Recentemente, percebi uma mudança bastante significativa na forma como as pessoas gastam criptomoedas diariamente nos EUA. O cartão MetaMask Mastercard oficial foi expandido para 49 estados, e isso realmente marca um grande marco - pela primeira vez, os usuários podem usar seus ativos digitais para compras comuns sem precisar transferir para uma exchange centralizada primeiro.



Qual é a vantagem disso? Você mantém o controle das suas chaves privadas. Diferente de outros cartões de criptomoedas, seus ativos permanecem na carteira MetaMask no Chrome ou em outros navegadores - só quando você realiza o pagamento que eles são convertidos. Vejo isso como uma diferença muito importante em relação ao modelo tradicional de custódia.

O cartão funciona em mais de 150 milhões de pontos que aceitam Mastercard no mundo, e você pode adicioná-lo ao Apple Pay ou Google Pay. Ou seja, pagamentos por toque no celular também são possíveis, assim como transações online. Muito conveniente.

Mas também percebo alguns pontos que merecem atenção. Primeiro, a questão dos impostos - nos EUA, toda vez que você converte criptomoeda para USD para pagar, isso é considerado um evento tributável. Você precisará acompanhar essas transações para reportar ao IRS. Segundo, a extensão Chrome do MetaMask também exige atenção às taxas de câmbio reais e às possíveis taxas de gás.

Existem duas versões do cartão: a versão digital gratuita ( ou com taxa mínima ), e o cartão de metal premium com uma taxa anual de 199 USD. A versão premium oferece recompensas maiores - até 3% em comparação com 1% na versão padrão.

O mais interessante é que a maioria das transações usará stablecoins. Isso faz sentido porque reduz o "custo de oportunidade" - você não precisa se preocupar em gastar Bitcoin ou Ethereum para um café, já que seus valores podem cair. Com stablecoins, você tem uma unidade de valor estável e ainda pode ganhar recompensas com seus gastos.

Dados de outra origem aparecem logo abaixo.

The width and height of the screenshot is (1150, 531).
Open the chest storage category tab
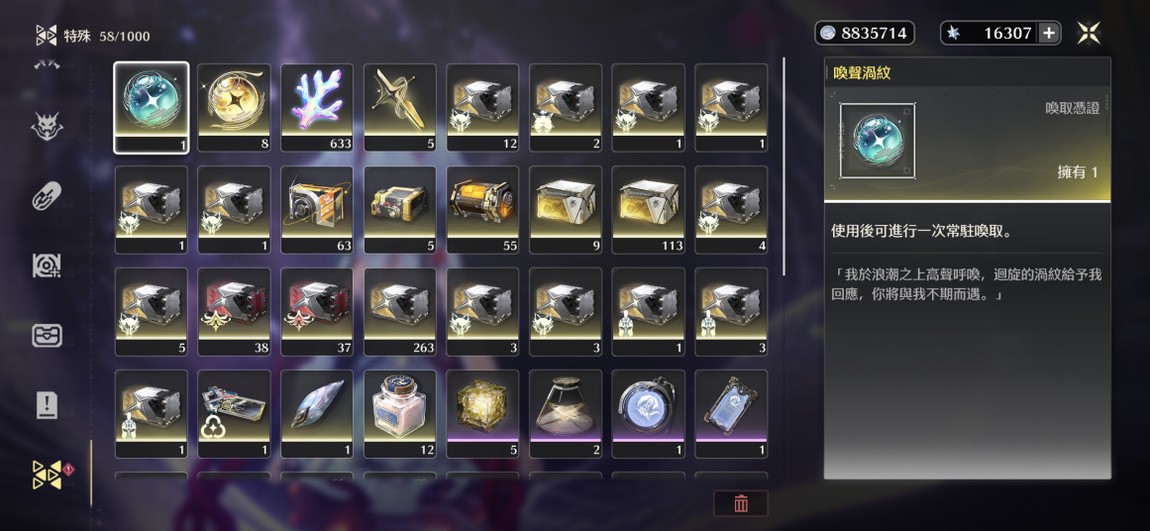click(47, 336)
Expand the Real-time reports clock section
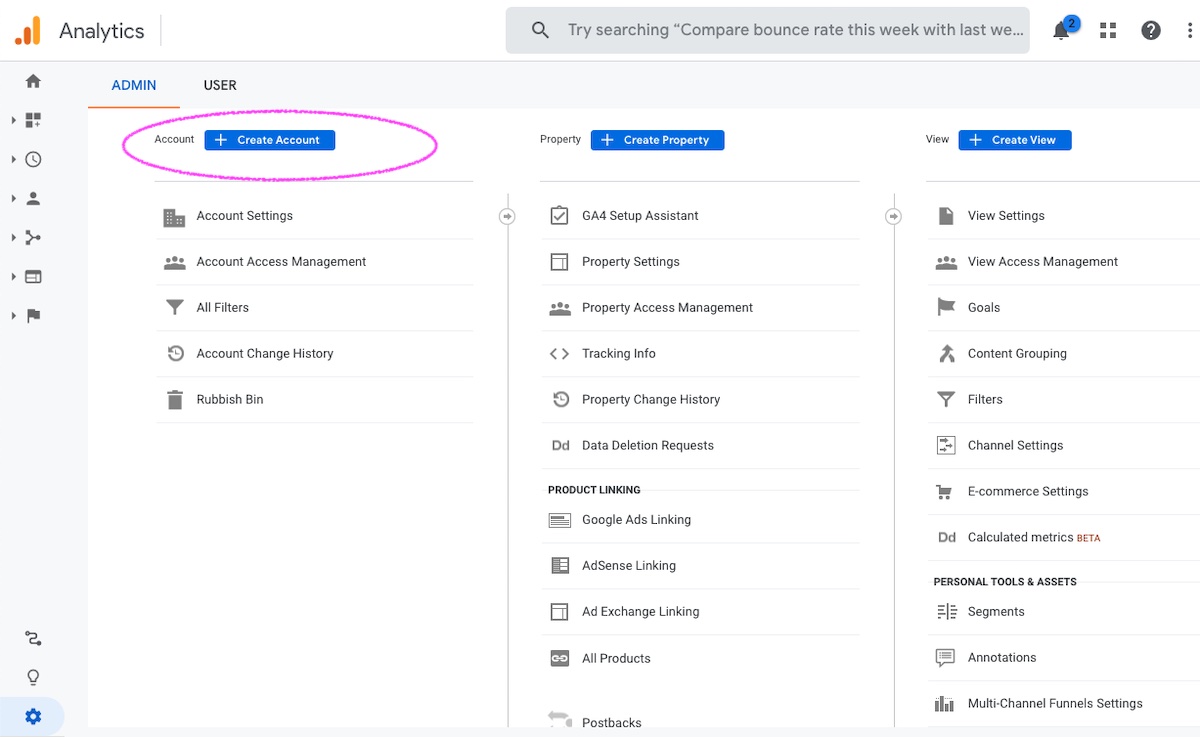 pyautogui.click(x=33, y=159)
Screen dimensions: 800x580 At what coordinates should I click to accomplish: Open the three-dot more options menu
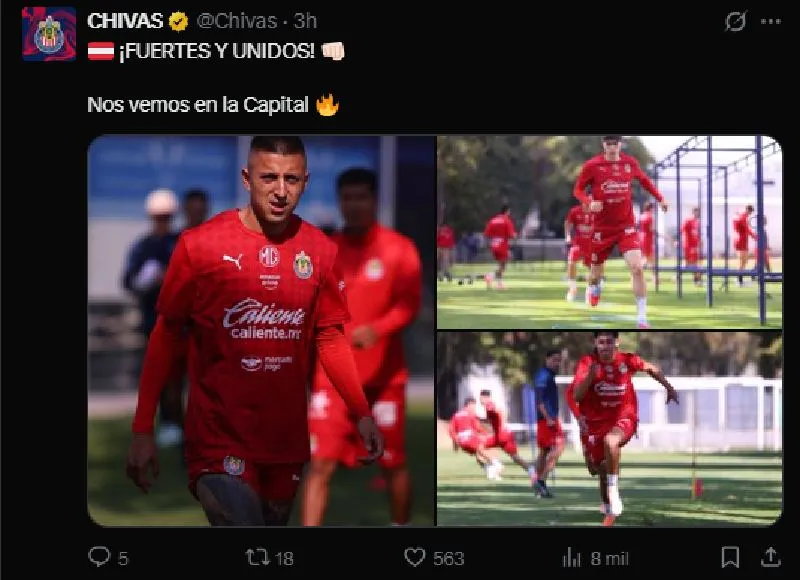click(770, 21)
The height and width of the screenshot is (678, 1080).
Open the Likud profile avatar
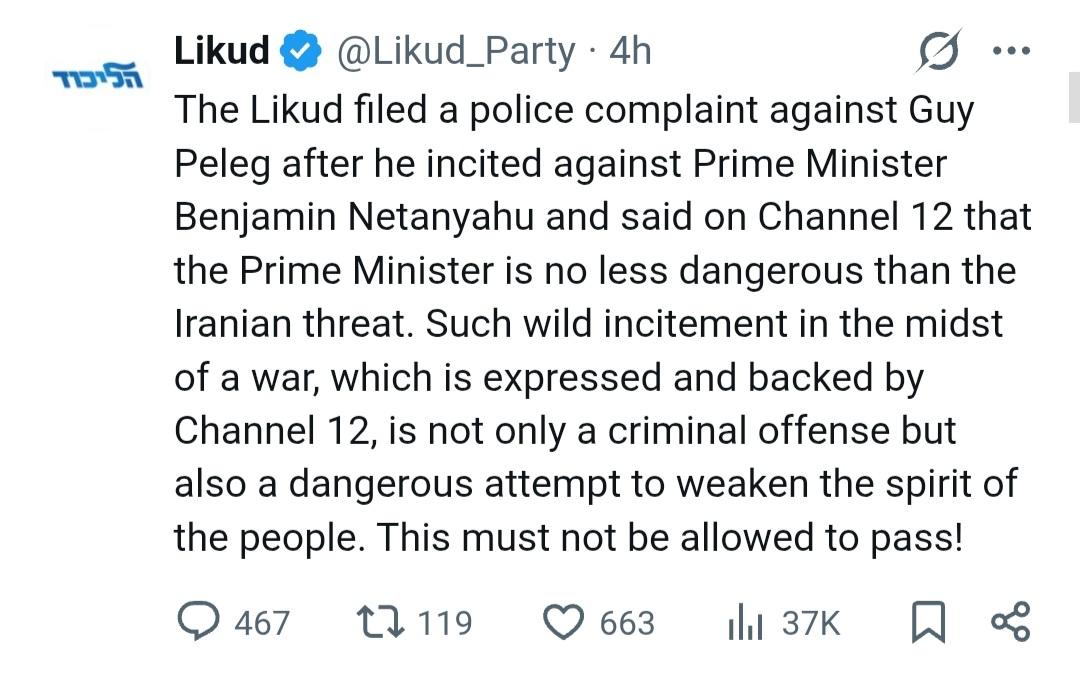coord(97,78)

Claro, essa expansão não é completa - Vermont ainda não é suportado devido às diferenças regulatórias locais. Mas, com 49 estados prontos, é um avanço importante.

O que mais me chama atenção é que essa tendência mostra que o setor financeiro tradicional e a tecnologia blockchain não são mais adversários - eles estão colaborando. A Mastercard não vê o Web3 como uma ameaça, mas como uma nova camada de infraestrutura. Isso pode abrir caminho para muitos produtos semelhantes de outros provedores de carteiras.

Se você usa a extensão Chrome do MetaMask para gerenciar seus ativos, esse cartão realmente é uma forma de transformar esses ativos em uma ferramenta de pagamento prática. Não é mais um experimento técnico complicado - é uma ferramenta financeira útil que você pode usar no dia a dia.